I’m looking for a way to inhibit creation of .pyc files for modules installed in a particular location, while not inhibiting the creation of .pyc files for modules installed anywhere else. Is there a way to accomplish this?
Rationale/Details:
I’m in a networked environment with 1000s of users.
Network has multiple platforms, and requires support a “standard” set of python versions. So I have a set of python virtual environments supporting each combination of python version and platform.
We have a collection of Python-only modules that are intended to be used in all of these virtual environments
There are multiple maintainers for the module source, and deployment needs to be as simple as pushing the updated source files to a common network location. All virtual environments have a .pth file that extends sys.path to find these modules in this common network location.
Because of multiple maintainers, first person (user “A”) to do “import ecommlib” will trigger creation of .pyc files in the common network location, and will own the .pyc files as a result. Next person that pushes changes to ecommlib source will cause a problem for everyone except that first user, because new .pyc files will be needed, but only user “A” can overwrite those .pyc files.

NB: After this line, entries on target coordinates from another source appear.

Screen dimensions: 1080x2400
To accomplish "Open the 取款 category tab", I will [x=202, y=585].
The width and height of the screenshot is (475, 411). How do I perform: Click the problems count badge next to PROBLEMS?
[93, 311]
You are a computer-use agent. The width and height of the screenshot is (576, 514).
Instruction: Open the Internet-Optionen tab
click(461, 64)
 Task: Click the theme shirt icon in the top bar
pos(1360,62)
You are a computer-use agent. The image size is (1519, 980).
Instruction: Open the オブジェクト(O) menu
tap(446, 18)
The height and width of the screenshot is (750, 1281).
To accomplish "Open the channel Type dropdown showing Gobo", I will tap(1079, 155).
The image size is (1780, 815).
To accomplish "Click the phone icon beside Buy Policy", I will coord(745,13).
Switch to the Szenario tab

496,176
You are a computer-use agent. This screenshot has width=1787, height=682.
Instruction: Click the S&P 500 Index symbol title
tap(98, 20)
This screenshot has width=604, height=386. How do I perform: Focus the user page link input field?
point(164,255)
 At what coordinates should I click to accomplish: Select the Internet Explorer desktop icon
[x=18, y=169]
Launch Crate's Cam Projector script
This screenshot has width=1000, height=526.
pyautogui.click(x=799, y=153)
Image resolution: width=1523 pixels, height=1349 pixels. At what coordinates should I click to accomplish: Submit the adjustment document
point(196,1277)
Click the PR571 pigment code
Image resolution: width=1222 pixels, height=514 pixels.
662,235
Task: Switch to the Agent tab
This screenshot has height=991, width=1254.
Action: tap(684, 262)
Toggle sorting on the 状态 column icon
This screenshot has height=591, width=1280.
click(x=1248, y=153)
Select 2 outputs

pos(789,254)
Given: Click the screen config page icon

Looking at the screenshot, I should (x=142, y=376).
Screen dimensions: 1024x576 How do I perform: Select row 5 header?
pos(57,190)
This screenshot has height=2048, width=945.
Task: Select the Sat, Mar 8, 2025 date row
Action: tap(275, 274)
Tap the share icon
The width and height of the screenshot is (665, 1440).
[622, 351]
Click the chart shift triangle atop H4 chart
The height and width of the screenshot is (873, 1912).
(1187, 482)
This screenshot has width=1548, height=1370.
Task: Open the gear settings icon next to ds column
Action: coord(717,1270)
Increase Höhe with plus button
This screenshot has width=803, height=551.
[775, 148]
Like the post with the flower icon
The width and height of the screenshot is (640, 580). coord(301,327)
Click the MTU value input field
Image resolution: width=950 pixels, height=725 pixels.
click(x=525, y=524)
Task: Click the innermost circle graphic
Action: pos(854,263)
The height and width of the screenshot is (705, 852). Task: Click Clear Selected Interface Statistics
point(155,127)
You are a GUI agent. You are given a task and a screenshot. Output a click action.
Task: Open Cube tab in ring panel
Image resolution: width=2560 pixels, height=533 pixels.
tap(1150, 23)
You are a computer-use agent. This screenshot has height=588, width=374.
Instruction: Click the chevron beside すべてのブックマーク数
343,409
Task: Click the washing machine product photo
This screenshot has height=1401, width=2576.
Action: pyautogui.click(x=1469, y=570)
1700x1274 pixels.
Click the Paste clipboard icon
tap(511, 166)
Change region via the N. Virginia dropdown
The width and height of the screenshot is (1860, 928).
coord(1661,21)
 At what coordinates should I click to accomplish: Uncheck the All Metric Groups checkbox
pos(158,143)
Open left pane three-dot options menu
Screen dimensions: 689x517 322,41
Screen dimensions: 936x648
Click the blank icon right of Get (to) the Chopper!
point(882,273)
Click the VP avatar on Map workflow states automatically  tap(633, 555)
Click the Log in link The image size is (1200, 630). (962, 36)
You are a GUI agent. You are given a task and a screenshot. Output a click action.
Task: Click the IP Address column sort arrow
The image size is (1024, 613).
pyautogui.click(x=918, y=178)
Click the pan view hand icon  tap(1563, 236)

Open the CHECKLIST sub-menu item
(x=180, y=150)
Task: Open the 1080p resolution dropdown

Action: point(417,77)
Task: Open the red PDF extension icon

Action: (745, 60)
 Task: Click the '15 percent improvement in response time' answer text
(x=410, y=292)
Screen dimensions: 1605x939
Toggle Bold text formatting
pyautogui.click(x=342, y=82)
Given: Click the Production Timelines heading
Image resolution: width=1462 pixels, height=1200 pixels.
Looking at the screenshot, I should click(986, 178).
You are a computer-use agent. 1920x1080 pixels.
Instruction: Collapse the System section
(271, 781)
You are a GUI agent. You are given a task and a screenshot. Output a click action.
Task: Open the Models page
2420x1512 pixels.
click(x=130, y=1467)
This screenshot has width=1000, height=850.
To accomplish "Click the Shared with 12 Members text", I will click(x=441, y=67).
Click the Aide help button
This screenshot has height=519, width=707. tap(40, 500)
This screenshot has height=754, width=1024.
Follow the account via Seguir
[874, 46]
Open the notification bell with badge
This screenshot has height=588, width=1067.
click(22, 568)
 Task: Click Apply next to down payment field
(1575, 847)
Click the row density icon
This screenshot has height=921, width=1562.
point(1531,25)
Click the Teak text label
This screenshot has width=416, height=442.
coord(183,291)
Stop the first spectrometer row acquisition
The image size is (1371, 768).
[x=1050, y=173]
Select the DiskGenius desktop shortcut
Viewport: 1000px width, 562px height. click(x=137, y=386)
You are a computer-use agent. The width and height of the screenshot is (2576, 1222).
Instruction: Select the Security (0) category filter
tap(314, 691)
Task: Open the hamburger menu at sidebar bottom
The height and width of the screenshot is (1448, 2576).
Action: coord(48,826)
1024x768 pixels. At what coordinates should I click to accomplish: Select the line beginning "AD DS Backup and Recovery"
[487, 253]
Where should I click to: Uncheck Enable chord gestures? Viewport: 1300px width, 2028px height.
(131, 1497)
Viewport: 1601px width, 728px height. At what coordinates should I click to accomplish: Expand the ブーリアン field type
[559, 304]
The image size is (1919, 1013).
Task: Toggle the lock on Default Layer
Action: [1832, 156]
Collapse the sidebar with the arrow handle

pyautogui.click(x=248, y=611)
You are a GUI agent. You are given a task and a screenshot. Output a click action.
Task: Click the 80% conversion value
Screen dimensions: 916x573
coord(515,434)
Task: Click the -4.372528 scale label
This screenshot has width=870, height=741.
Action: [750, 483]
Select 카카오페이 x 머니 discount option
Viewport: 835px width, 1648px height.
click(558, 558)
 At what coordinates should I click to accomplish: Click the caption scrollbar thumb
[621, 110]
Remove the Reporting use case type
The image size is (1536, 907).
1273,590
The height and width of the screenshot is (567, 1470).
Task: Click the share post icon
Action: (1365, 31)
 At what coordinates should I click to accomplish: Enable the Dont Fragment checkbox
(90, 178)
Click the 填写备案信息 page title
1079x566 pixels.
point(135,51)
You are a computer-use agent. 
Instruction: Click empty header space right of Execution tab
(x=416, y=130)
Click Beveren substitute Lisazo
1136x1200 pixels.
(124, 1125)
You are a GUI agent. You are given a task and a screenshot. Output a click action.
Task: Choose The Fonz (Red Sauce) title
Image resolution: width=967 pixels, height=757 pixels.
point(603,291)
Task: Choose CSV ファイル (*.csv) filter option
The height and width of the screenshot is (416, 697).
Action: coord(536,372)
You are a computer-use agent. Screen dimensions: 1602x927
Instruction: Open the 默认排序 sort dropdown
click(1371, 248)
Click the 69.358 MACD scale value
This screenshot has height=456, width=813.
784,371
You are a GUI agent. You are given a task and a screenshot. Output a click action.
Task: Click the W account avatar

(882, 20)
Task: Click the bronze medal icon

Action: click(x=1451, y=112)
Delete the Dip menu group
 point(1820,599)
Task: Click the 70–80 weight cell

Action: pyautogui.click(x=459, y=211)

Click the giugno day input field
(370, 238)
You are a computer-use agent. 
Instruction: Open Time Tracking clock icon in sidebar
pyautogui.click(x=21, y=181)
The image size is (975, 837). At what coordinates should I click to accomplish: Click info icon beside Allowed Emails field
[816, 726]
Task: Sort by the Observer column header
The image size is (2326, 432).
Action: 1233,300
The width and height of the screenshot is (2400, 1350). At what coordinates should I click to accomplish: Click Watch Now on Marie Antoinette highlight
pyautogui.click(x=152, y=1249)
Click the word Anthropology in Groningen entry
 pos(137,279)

So, I want to avoid creation .pyc files files these common/shared python-only modules, but I don’t want to use the “-B” sledgehammer, and inhibit .pyc creation globally, as that is not necessary, and I don’t want to impact anyone else’s performance with their own code.
I’m surprised the shared Python-only modules aren’t read-only to the 1000s of users already, to prevent malicious tampering from only 0.01% of them bringing the entire organisation to a halt.
Is it problematic to tell the devs with write access not to import directly from it, as doing so will break prod?
The fundamental flaw here is the current architecture is completely dysfunctional, and has no principle of least privilege. Some kind of source repo for the devs, and package index for the users is needed. If they all install local copies from that, they should find it far harder, if not impossible to mess things up for the 999 others.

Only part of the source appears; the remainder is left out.